- Developer: Presage Software
- Release: 1994
- Operating system: Macintosh; Windows;

= Star Wars Screen Entertainment =

Star Wars Screen Entertainment (SWSE) is a screensaver software from LucasArts.

== Summary ==
Screen Entertainment includes information that never appeared in the original Star Wars film. Scenes include the Millennium Falcon's jump to hyperspace, a run down the Death Star trench, detailed character bios, a version of the "Star Wars" screenplay complete with storyboard photos. Other features include animations of characters such as the Jawas and R2-D2 are mixed in with slide shows of movie posters.

== Development ==
Star Wars Screen Entertainment was developed by Presage Software, a company founded in 1986.

== Reception ==
PC World said "At first glance, LucasArts' Star Wars Screen Entertainment looks like a cynical attempt to wring one last quart of Grade A from Lucas's main cash cow.
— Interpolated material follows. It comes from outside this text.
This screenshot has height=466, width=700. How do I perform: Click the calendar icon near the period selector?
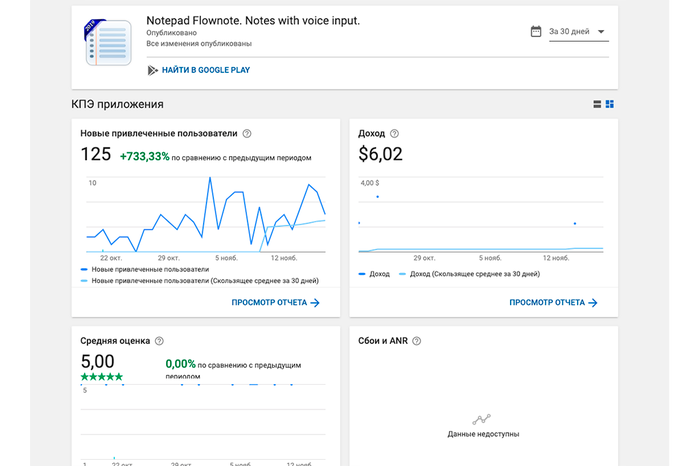click(536, 31)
But this inexpensive, disk-based divertissement (it's only $35.95) is a revealing compendium of behind-the-scenes technia and trivia, and will probably be of keen interest to filmmaking fanatics as well as R2D2 diehard".

Macworld said "And on that score, this collection of 14 displays based on the Star Wars movies succeeds terrifically. George Lucas junkies will spill adrenaline to see the entire screenplay and storyboards for Star Wars".